A habilidade da jornalista era notável. O olhar atento a tudo e todos, a caneta e o bloco nas mãos, o gravador engatilhado e as sugestões de fotos na ponta da língua. O fotógrafo, que também era motorista, preocupou-se mais com a fuga das crateras do que com as avaliações de ângulos e focos e quadros possíveis.
            Nos bairros Jardim do Trevo e Turmalina, às margens da rodovia BR 116, a população revoltada recebeu a equipe do jornal como se se tratasse de uma salvação. Segundo Sinara, é comum as pessoas, principalmente as mais humildes, enxergarem a imprensa como a solução dos problemas. “Esse caráter de prestação de serviço que nós temos contribui para confundir as coisas”, acrescenta.

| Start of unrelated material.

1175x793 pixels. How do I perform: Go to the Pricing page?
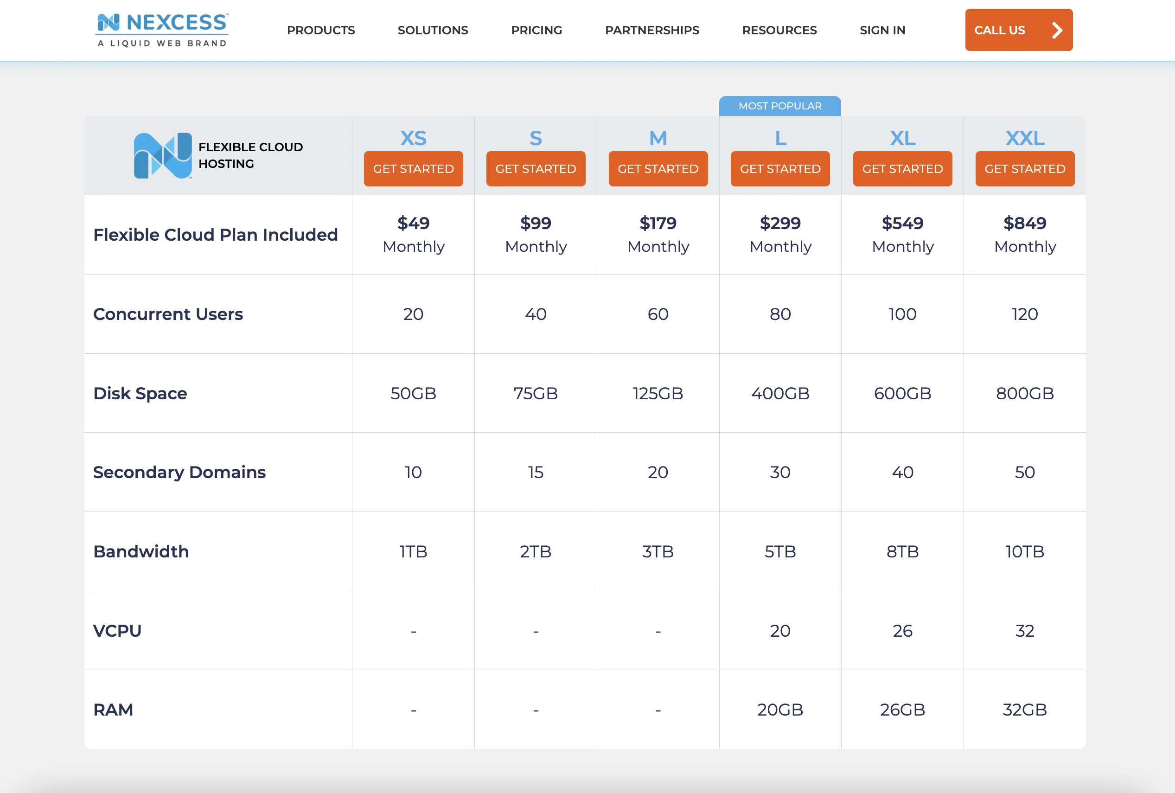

Porém, ela salienta que, em essência, a função do jornalista é registrar e tornar públicos fatos relevantes, embora “muitas vezes a nossa presença ajude a mudar uma situação”.
            Famílias com cinco, seis filhos, crianças de colo e moradias precárias convivem com ruas que, antes sem pavimentação, hoje estão tomadas por mato, bichos peçonhentos e espaços que são convites para crimes. “Aqui não tem mais rua. O ônibus não vem mais, o barro toma conta de tudo e as crianças ficam doentes, com viroses, micoses e dor de cabeça”, reclama uma das moradoras do Jardim do Trevo. Indignada, ela afirma ainda que já desistiu de reclamar com a Prefeitura. “É ilusão. Eles não fazem nada por nós. Pobre só é lembrado em ano de eleição”, dispara.
            No centro, motoristas, motociclistas e os milhares de ciclistas que circulam em Valadares diariamente pareciam reclamar em uníssono nos ouvidos da Sinara. “Parece até que eu sou a prefeita”, brinca, em outro momento de tentativa de aliviar a tensão. Sob sol forte – típico da cidade – entre nuvens carregadas, a jornalista colhia depoimentos que beiravam a ira. “Olha aí, daqui a pouco chove, abre mais um monte de “panela” e a gente arrebenta o amortecedor, a roda, o pneu. A conta vai para a prefeitura?”, atacava um empresário, em linguagem contrastante com seu reluzente automóvel.

A forma
            Após colher os dados, a matéria-prima daquilo que vai chegar a residências, escritórios e em toda parte, chega a hora de dar a forma a tudo que foi ouvido, anotado, gravado e sentido. “As sensações influenciam, sim. A gente precisa ser frio, imparcial, mas é difícil ficar indiferente vendo o descaso com as pessoas”, lamenta Sinara, em um dos raros momentos em que a resignação e a frustração se misturam e para deixá-la desmotivada. Mas ela sacode a poeira e dá a volta por cima, dando continuidade à sua tarefa – não teria escolha, já que tem um prazo para entregar o texto ao editor.
            Escolhendo a melhor trama de palavras, costurada por uma pontuação cadenciada, o ritmo que ela imprime é fascinante. A matéria, de aproximadamente duas laudas, perpassou por mais uma das qualidades da boa prática do jornalismo: a imparcialidade. O vigor e o cuidado no tratamento da informação era nítido, com relato sincero e envolvente sobre a situação vivida por vários cidadãos valadarenses. Sinara teve o mérito de fazer um texto clássico, uma pirâmide invertida concisa, mas sem perda de detalhes. As linhas informam e tocam as pessoas sem julgar ninguém.
            “Quem julga é juiz”, esta seria a última tirada espirituosa de Sinara Neves. A jornalista cumpriu o acordo que firmou com a sociedade e com a sua consciência. Amanhã, irá atrás de mais uma pauta relevante para dar sequência à série de reportagens especiais sobre o primeiro ano da gestão Elisa Costa. Qual será? “Tenho observado que muitos moradores estão reclamando da falta de uma decoração de Natal em Valadares”, confidenciou. Isso foi mais que uma dica. A decoração é tradição em muitas cidades e, segundo ela, Valadares está – ou estava – nesse grupo. Uma boa matéria sobre isso será um belo presente de Papai Noel.